Since each daughter nucleus of a dividing blastomere has the same number of chromosomes as the original nucleus of the egg, it is clear that in a normally fertilized egg each nucleus has twice the mass of chromosomes that is contained in the nucleus of a merogonic egg, i. e., an enucleated fragment of protoplasm into which a spermatozoön has entered and which is able to develop. Such a fragment has only the sperm nucleus. This phenomenon of merogony was discovered by Boveri and was elaborated by Delage.[172] Boveri, in comparing the final size of the cells in normal and merogonic eggs after the cell divisions had come to a standstill, found that this size is always in proportion to the original mass of the chromatin contained in the egg; the cells of the merogonic embryo, e. g., the mesenchyme cells, are only half the size of the same cells in the normally fertilized embryo.

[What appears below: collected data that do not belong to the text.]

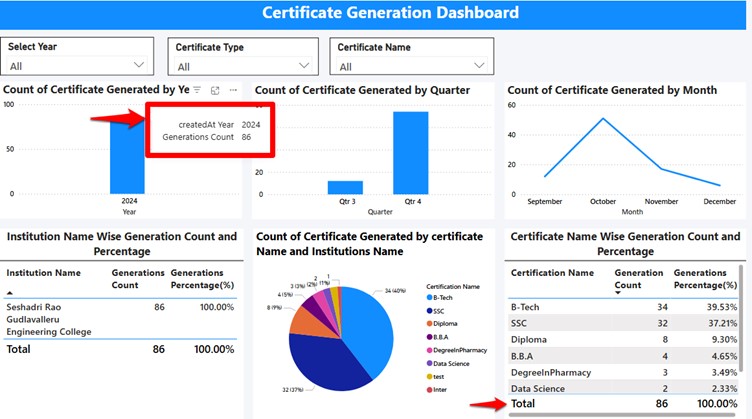Click the SSC legend marker

(430, 312)
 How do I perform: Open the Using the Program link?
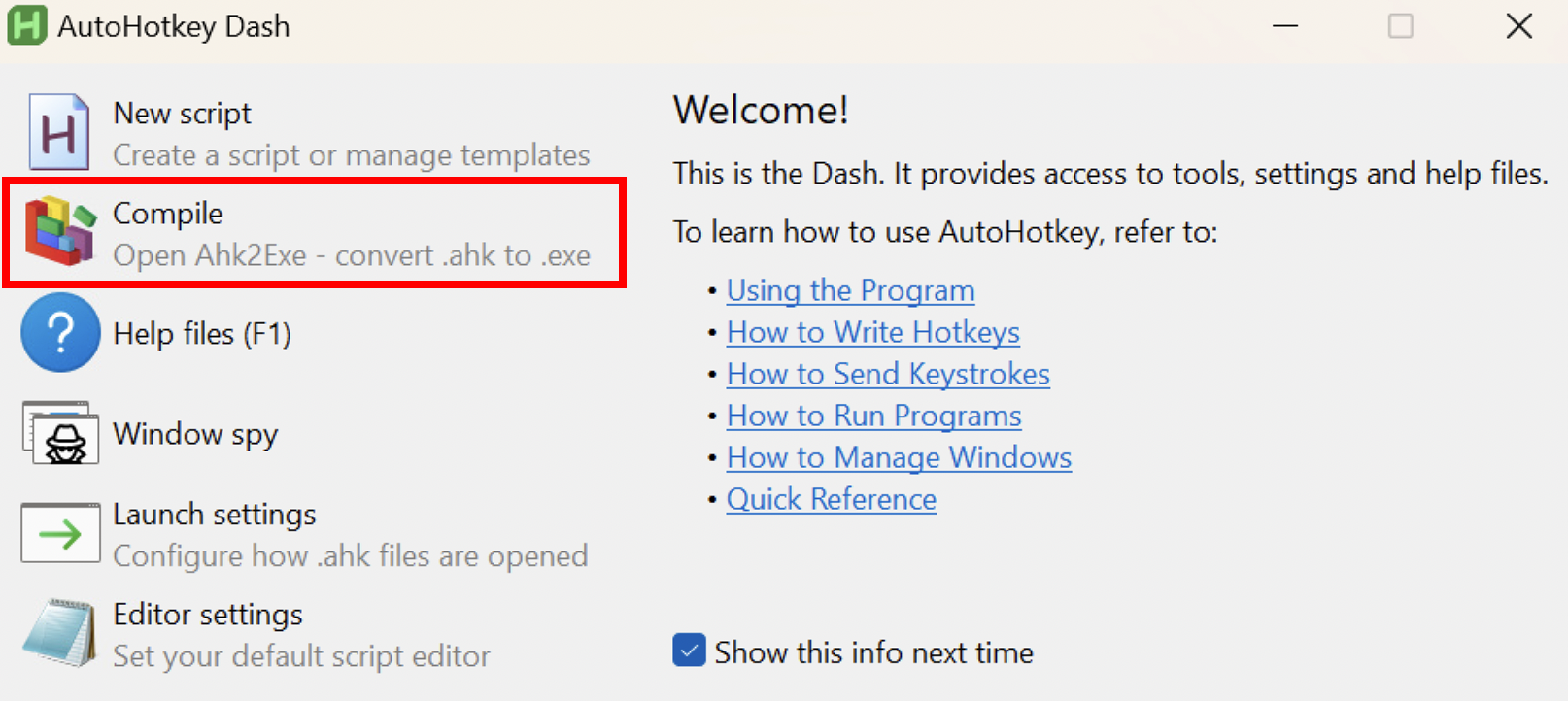pyautogui.click(x=850, y=290)
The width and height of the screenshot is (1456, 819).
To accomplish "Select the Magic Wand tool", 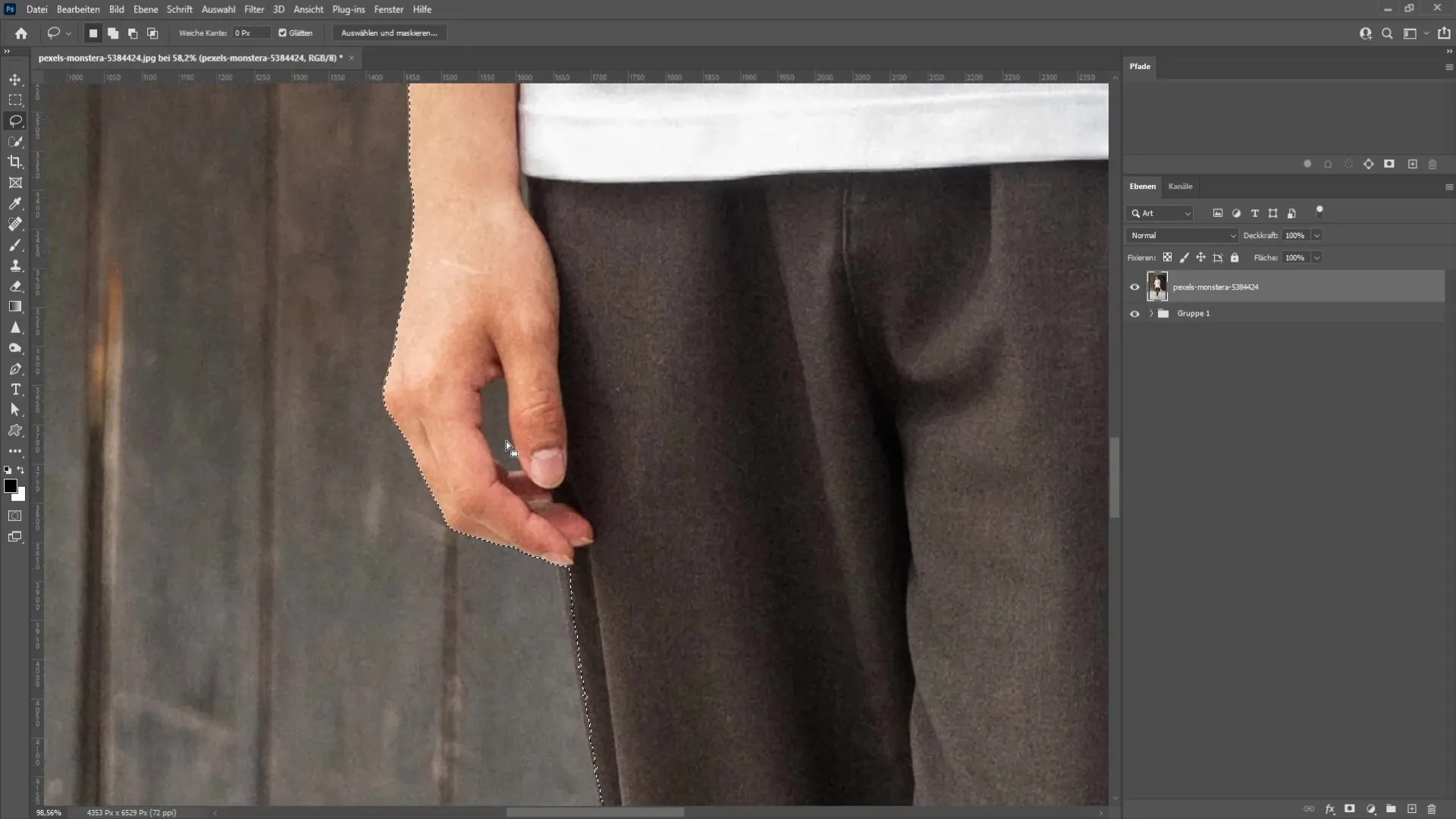I will coord(15,141).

Driesch furnished a further proof of Boveri’s law, that the final ratio of the mass of the chromatin substance in a nucleus to the mass of protoplasm is a constant in a given species. Driesch compared the size of the mesenchyme cells in a sea-urchin embryo produced by artificial parthenogenesis with those of a normally fertilized egg and found them half of the size of the latter. When the fertilized eggs and the parthenogenetic eggs are equal in size from the start,—which is practically the case if eggs of the same female are used,—the process of the formation of mesenchyme cells comes to a standstill when their number in the normally fertilized eggs is half as large as the final number in the parthenogenetic egg.[173] Boveri’s results as well as those of Driesch were obtained by counting the cells formed by eggs of equal size and not by simply measuring the size of the cells. It is most remarkable that certain apparent exceptions to Boveri’s law which Driesch has actually found had been predicted by Boveri.